Cherreads

Chapter 13 - The Ice Prince

"Three fingers for three warnings, Little Flame."

The chamber doors swung wide, and Riven Drae stood between two guards, his shackles glowing with binding runes. His hair hung tangled from months in darkness. His face had thinned, skin pulled tight over bone.

"I am not little anymore."

Riven's mouth curved. "No, you are not."

The guards tensed, hands moving toward sword hilts.

Thorne positioned himself between Kaelen and the prisoner. "Prison weakened him, but he can still harm you."

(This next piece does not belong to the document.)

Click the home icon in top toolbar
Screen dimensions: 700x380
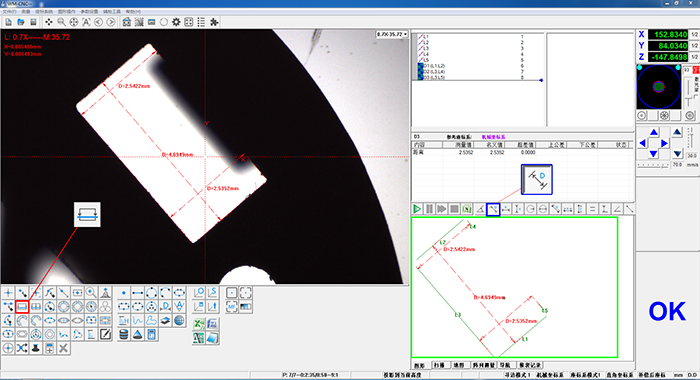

"I am not the dangerous one in this chamber." Riven looked past Thorne, directly at Kaelen. "She is."

Ice spread across the windows.

Elder Graves retreated. "What is he—"

Sebastian's oath-marks pulsed darker. "Ice magic and flame magic. They should tear her apart, but Elena's binding changes the laws."

Kaelen's attention shifted to Sebastian. "What binding?"

The pendant burned.

Sebastian looked away. "Ask him about Elena's final spell. The one she died casting."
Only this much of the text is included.